Dirsi antifascisti è ora una vergogna. Che ci credano o no, che ci sia o meno discrepanza tra ciò che le persone dicono e ciò che pensano, non ha importanza. Quel che importa è che questa macchina – la macchina del doppio, la macchina della discrepanza tra pensare e dire – sia stata messa in moto e che proceda spedita. Perché non è importante che il pensare e il dire combacino. È invece importante che chi parla senta di dover velare ciò che il pubblico sembra non voler sentir dire. Meglio non dirsi antifascisti.
Distrazione di massa
Insomma, il governo con pulsioni autoritarie – ambizioni di comando, cioè – ha fatto tanta strada dal tempo di quella lettera al Corriere del 2023. E lo dimostra il consenso largo alla politica repressiva verso chi non si allinea.
L’Italia di oggi è conformistica e unidirezionale; con una forte attrazione per ciò che è in linea con il governo, con quel che dice Meloni nelle sue omelie, e che è molto più rilevante di quel che fa. La propaganda è così oliata da farci sentire insicuri di ciò in cui crediamo. Non saranno quelli dell’opposizione fuori della storia? E questa domanda ne solleva un’altra: quando gli intervistati dichiarano di sostenere Meloni, che cosa significa davvero questo “sostegno”?

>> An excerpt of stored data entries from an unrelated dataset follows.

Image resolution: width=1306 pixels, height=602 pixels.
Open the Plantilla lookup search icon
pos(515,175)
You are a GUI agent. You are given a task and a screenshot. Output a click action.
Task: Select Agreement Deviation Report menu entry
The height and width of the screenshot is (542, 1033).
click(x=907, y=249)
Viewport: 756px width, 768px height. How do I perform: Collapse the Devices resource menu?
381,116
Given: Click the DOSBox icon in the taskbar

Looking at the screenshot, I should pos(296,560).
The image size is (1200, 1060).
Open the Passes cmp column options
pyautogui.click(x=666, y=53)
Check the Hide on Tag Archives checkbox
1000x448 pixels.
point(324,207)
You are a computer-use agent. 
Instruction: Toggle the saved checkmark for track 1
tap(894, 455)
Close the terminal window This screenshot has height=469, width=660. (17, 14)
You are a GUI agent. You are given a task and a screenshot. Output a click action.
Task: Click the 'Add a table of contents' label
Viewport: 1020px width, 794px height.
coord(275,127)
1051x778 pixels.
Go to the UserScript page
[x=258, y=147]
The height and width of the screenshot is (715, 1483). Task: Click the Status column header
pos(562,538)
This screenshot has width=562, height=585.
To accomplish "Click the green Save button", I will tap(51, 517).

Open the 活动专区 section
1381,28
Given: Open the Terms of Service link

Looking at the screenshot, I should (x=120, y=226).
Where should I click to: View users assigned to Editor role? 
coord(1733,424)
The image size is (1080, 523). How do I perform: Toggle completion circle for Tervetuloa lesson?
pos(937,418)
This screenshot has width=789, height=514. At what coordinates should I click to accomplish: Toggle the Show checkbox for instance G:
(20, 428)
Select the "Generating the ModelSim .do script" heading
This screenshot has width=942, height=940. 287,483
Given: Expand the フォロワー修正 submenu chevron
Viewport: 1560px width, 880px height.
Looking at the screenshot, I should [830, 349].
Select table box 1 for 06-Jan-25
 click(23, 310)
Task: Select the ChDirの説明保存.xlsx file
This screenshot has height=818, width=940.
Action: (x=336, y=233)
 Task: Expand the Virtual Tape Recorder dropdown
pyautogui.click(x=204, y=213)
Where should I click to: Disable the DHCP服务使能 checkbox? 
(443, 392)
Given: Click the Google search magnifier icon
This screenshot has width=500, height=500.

Se la politica, quella autoritaria non meno di quella più genuinamente democratica, si misura attraverso la psicologia, la formazione delle convinzioni e, anche, i risultati delle politiche di governo, allora ha molto senso che chi governa voglia distoglierci dai risultati e dalle sue prestazioni effettive, che sono mediocri e poco convenienti per tanta parte di quel pubblico che assente. Il conformismo delle opinioni serve a questo.